**REQUIRED WORK**
Nothing but the lines from the start of the entries through the line containing "Given: Open the Amazon.de bookmark" should appear in the answer, each given exactly.

**EXCERPTED RECORDS**
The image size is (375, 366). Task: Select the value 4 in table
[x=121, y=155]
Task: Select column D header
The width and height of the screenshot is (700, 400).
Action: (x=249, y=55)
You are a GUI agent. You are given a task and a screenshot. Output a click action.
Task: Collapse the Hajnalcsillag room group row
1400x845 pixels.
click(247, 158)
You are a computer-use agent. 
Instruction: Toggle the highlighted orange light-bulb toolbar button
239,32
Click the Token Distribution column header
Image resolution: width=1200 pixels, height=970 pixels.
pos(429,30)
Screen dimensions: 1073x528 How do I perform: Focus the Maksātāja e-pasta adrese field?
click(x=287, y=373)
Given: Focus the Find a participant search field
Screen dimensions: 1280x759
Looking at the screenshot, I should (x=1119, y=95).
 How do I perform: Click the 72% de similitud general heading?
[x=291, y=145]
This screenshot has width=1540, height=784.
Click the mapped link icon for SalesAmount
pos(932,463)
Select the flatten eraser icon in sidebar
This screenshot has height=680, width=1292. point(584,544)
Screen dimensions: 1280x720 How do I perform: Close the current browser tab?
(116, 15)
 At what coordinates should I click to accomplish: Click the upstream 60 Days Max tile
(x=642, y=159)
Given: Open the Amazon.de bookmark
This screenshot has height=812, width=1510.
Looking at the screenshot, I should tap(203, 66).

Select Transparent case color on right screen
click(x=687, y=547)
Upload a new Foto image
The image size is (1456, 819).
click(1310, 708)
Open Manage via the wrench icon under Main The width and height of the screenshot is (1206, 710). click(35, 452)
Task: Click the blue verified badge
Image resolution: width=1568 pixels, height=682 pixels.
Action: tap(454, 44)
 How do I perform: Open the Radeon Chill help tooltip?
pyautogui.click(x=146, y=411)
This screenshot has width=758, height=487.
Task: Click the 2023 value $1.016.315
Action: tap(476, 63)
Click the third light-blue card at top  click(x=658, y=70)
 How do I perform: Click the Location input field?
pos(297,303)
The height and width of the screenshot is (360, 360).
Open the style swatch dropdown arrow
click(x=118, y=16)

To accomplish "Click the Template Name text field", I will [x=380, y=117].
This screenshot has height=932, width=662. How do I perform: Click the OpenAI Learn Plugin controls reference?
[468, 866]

**TASK ANSWER**
The image size is (375, 366). Task: Select the value 4 in table
[x=121, y=155]
Task: Select column D header
The width and height of the screenshot is (700, 400).
Action: (x=249, y=55)
You are a GUI agent. You are given a task and a screenshot. Output a click action.
Task: Collapse the Hajnalcsillag room group row
1400x845 pixels.
click(247, 158)
You are a computer-use agent. 
Instruction: Toggle the highlighted orange light-bulb toolbar button
239,32
Click the Token Distribution column header
Image resolution: width=1200 pixels, height=970 pixels.
pos(429,30)
Screen dimensions: 1073x528 How do I perform: Focus the Maksātāja e-pasta adrese field?
click(x=287, y=373)
Given: Focus the Find a participant search field
Screen dimensions: 1280x759
Looking at the screenshot, I should (x=1119, y=95).
 How do I perform: Click the 72% de similitud general heading?
[x=291, y=145]
This screenshot has width=1540, height=784.
Click the mapped link icon for SalesAmount
pos(932,463)
Select the flatten eraser icon in sidebar
This screenshot has height=680, width=1292. point(584,544)
Screen dimensions: 1280x720 How do I perform: Close the current browser tab?
(116, 15)
 At what coordinates should I click to accomplish: Click the upstream 60 Days Max tile
(x=642, y=159)
Given: Open the Amazon.de bookmark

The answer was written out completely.